Cette cérémonie porte quatre noms suivant le but de sa célébration :

1. Zhibai Chinsreg « sacrifice de paix », pour garder des calamités, famine, guerre, etc. ; pour diminuer ou neutraliser les effets des mauvaises influences et effacer les péchés. Le fourneau est carré ; sa partie basse est rouge, le haut est blanc. Sur le fond est marqué le signe « Lam », symbole de la terre.

Cet holocauste est ordinairement célébré après le décès d’une personne, parce que l’on suppose que les péchés du défunt sont réunis dans le fourneau par la vertu des Dharânis prononcés par le Lama officiant et par le pouvoir de Mélha ou Mélhaï gyalpo, « le seigneur des génies du feu », que l’on implore toujours dans ces occasions ; on croit que pendant la combustion des offrandes les péchés disparaissent pour jamais.
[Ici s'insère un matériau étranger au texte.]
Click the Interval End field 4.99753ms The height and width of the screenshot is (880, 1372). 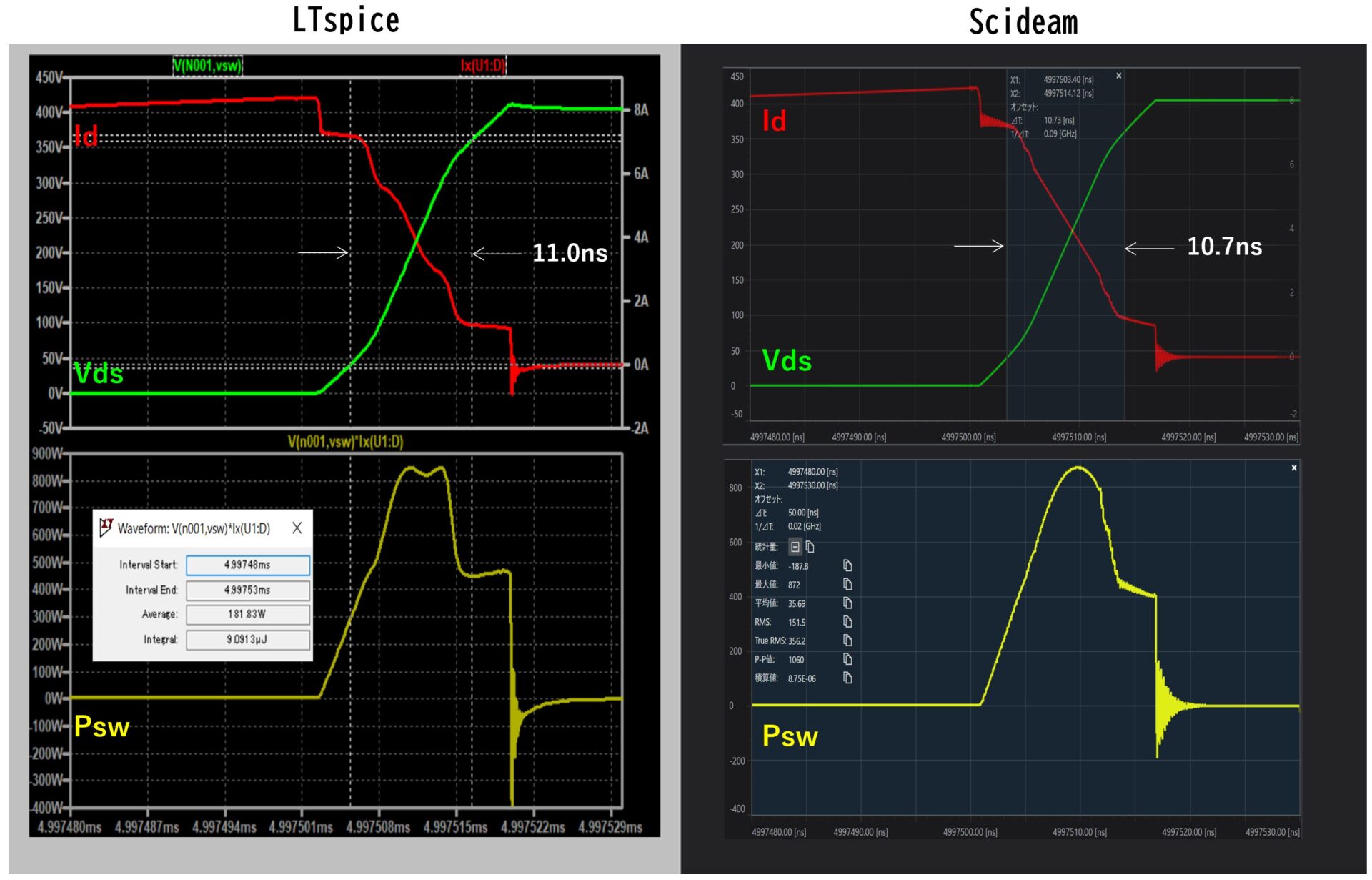click(x=248, y=590)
Voici les termes de la prière à Mélha :

« Je t’adore et te présente les offrandes pour le défunt qui a quitté le monde et est entré dans le cercle ; pour lui qui habite dans l’assemblée des trois divinités miséricordieuses, qui sont tantôt calmes, tantôt en colère[3]. Je t’en supplie, purifie-le de ses péchés et des violations de la loi et montre-lui le droit chemin. Sarva-agne-dzala-ram-ram. »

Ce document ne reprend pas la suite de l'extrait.